**Stated problem:** Rewrite the lines below as a numbered list, from the line containing "Click the arrow selection tool" up to and including the line containing "Action: pyautogui.click(x=619, y=182)". Omit blank lines and include no other items.
══════
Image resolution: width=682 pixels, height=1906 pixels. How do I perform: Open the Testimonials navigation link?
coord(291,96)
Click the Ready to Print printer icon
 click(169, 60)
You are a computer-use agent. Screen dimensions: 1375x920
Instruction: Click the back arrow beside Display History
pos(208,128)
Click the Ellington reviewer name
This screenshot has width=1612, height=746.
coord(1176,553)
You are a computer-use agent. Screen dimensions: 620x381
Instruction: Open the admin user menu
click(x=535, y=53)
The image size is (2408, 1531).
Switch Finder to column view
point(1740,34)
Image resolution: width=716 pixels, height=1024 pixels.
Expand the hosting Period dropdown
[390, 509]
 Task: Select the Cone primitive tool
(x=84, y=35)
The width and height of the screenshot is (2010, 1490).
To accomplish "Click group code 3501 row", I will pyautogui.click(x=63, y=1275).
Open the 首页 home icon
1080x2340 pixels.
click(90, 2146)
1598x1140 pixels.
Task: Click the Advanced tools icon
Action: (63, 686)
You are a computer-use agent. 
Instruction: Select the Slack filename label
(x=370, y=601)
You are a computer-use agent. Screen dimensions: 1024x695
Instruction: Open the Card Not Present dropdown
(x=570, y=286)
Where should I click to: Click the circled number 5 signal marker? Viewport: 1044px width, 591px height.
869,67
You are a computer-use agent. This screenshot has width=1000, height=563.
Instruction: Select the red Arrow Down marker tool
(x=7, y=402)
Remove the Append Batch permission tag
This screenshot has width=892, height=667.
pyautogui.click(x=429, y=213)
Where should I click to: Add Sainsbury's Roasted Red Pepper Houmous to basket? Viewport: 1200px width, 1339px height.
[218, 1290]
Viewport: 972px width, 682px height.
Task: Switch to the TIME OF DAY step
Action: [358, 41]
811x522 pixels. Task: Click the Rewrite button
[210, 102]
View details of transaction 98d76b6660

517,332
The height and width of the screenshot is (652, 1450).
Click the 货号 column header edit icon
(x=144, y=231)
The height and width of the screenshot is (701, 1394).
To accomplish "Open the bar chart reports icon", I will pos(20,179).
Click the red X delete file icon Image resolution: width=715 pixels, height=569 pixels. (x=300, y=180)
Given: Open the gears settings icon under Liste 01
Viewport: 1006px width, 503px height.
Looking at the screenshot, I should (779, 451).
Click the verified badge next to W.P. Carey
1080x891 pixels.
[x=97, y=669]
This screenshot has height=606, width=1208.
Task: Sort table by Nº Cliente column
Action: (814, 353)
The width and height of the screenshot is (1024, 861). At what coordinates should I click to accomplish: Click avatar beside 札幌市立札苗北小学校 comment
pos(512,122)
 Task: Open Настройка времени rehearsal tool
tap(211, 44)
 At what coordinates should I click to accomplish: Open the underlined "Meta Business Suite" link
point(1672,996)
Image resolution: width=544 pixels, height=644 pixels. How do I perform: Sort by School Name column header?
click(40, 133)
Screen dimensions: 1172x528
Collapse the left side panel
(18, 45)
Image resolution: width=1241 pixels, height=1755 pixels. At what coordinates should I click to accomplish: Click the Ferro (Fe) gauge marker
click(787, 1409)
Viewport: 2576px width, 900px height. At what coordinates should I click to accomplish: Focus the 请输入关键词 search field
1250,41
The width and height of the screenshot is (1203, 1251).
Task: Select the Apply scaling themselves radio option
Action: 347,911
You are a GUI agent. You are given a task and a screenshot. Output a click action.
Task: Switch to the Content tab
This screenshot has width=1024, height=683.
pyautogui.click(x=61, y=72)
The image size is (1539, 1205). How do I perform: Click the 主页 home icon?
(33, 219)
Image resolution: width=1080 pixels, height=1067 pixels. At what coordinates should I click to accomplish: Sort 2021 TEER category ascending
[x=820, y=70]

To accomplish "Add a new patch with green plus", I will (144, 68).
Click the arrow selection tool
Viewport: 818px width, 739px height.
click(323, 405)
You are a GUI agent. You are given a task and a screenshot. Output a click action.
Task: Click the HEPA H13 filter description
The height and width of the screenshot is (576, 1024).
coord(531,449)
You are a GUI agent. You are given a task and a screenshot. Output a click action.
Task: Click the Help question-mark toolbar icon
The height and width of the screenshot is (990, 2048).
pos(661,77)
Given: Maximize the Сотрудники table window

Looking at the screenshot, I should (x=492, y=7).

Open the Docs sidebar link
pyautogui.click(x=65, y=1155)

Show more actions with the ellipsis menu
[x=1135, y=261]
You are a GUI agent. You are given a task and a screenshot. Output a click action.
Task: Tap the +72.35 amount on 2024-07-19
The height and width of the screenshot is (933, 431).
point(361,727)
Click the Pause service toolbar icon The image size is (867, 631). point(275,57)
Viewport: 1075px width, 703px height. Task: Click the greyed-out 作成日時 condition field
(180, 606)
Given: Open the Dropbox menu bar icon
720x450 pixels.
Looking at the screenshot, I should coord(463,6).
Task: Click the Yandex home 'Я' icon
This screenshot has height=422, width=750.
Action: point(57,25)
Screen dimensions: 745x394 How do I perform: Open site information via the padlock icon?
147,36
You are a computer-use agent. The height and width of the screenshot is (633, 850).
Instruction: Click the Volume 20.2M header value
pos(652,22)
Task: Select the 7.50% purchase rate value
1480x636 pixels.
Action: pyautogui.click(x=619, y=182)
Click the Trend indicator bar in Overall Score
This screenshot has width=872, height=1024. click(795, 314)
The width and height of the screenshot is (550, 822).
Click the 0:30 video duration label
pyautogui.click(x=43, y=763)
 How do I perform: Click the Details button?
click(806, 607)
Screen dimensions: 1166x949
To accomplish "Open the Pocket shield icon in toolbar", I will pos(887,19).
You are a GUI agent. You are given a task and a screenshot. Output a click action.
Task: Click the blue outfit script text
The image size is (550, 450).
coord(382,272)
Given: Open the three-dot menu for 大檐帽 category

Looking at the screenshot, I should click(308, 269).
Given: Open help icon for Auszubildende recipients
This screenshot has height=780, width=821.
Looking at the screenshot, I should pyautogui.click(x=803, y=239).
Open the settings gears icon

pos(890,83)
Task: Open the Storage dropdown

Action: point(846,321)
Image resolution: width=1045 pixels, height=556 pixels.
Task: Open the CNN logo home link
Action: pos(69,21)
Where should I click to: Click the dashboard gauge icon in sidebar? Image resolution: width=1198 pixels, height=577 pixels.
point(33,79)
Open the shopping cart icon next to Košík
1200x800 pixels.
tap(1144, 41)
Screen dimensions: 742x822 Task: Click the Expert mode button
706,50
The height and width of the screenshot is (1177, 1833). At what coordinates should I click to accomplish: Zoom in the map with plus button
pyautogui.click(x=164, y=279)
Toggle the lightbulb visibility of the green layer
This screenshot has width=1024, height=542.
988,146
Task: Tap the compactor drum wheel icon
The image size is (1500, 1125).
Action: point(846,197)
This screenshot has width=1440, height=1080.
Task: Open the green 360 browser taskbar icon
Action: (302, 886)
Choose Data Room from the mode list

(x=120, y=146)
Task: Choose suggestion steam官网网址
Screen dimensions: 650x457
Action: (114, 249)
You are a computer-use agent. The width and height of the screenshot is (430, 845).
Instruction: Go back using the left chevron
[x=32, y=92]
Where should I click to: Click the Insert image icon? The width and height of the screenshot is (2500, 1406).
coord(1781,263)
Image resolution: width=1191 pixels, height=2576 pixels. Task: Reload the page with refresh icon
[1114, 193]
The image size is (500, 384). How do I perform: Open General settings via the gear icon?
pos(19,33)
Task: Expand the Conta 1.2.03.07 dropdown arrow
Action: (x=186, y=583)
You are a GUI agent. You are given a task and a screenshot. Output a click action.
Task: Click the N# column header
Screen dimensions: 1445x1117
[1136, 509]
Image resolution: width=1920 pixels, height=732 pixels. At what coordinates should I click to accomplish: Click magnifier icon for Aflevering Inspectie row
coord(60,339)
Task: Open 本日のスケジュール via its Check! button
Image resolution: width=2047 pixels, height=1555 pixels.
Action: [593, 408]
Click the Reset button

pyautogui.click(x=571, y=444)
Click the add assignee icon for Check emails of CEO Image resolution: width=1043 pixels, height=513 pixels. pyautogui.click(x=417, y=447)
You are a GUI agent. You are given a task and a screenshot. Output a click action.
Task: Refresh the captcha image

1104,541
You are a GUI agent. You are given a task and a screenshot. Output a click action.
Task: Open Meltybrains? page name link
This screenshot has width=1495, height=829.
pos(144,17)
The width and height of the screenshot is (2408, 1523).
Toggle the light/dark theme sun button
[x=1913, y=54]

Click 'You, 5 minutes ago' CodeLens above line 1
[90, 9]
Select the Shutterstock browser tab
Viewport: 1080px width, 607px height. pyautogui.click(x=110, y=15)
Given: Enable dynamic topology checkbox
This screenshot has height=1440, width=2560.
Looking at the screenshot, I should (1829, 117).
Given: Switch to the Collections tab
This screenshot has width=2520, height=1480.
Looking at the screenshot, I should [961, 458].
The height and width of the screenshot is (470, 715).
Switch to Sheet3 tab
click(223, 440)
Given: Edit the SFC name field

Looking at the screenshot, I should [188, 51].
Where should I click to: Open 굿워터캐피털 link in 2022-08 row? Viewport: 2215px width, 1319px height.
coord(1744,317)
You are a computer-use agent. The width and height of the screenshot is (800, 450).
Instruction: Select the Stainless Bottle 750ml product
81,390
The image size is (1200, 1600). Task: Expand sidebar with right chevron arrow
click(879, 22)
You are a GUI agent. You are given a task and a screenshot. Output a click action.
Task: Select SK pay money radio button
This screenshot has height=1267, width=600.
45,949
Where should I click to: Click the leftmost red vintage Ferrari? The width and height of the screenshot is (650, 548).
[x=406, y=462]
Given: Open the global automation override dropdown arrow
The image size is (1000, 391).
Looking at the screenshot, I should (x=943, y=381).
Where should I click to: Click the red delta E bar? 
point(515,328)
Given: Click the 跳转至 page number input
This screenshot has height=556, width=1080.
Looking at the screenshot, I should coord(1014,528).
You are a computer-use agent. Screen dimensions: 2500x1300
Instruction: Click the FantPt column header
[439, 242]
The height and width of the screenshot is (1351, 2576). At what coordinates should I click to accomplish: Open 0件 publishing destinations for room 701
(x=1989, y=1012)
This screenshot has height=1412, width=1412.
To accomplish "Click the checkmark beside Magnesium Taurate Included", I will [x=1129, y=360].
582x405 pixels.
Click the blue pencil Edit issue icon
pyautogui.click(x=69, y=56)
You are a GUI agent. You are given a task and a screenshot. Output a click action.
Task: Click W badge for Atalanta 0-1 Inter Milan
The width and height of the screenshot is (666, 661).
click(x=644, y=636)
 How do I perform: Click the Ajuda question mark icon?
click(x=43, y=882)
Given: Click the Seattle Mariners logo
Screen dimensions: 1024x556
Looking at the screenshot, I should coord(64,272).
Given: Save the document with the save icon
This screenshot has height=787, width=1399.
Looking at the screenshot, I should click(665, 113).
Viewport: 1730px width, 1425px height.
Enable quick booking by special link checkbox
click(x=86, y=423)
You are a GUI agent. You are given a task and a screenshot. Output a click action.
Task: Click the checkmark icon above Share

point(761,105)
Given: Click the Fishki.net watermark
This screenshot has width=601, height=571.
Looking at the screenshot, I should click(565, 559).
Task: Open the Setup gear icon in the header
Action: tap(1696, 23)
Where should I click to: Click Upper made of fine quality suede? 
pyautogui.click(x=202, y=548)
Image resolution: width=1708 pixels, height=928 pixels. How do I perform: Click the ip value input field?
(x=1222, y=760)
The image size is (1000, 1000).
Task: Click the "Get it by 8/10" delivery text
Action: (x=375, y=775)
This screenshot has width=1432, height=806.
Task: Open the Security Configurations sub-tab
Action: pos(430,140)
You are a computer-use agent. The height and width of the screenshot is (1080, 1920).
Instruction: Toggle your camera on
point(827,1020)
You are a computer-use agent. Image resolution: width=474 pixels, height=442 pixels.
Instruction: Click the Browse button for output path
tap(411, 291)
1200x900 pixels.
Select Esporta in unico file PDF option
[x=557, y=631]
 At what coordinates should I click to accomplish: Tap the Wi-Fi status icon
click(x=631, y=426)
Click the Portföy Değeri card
══════
**Problem solution:**
1. Click the arrow selection tool
2. Viewport: 818px width, 739px height.
3. click(323, 405)
4. You are a GUI agent. You are given a task and a screenshot. Output a click action.
5. Task: Click the HEPA H13 filter description
6. The height and width of the screenshot is (576, 1024).
7. coord(531,449)
8. You are a GUI agent. You are given a task and a screenshot. Output a click action.
9. Task: Click the Help question-mark toolbar icon
10. The height and width of the screenshot is (990, 2048).
11. pos(661,77)
12. Given: Maximize the Сотрудники table window
13. Looking at the screenshot, I should (x=492, y=7).
14. Open the Docs sidebar link
15. pyautogui.click(x=65, y=1155)
16. Show more actions with the ellipsis menu
17. [x=1135, y=261]
18. You are a GUI agent. You are given a task and a screenshot. Output a click action.
19. Task: Tap the +72.35 amount on 2024-07-19
20. The height and width of the screenshot is (933, 431).
21. point(361,727)
22. Click the Pause service toolbar icon The image size is (867, 631). point(275,57)
23. Viewport: 1075px width, 703px height. Task: Click the greyed-out 作成日時 condition field
24. (180, 606)
25. Given: Open the Dropbox menu bar icon
26. 720x450 pixels.
27. Looking at the screenshot, I should coord(463,6).
28. Task: Click the Yandex home 'Я' icon
29. This screenshot has height=422, width=750.
30. Action: point(57,25)
31. Screen dimensions: 745x394 How do I perform: Open site information via the padlock icon?
32. 147,36
33. You are a computer-use agent. The height and width of the screenshot is (633, 850).
34. Instruction: Click the Volume 20.2M header value
35. pos(652,22)
36. Task: Select the 7.50% purchase rate value
37. 1480x636 pixels.
38. Action: pyautogui.click(x=619, y=182)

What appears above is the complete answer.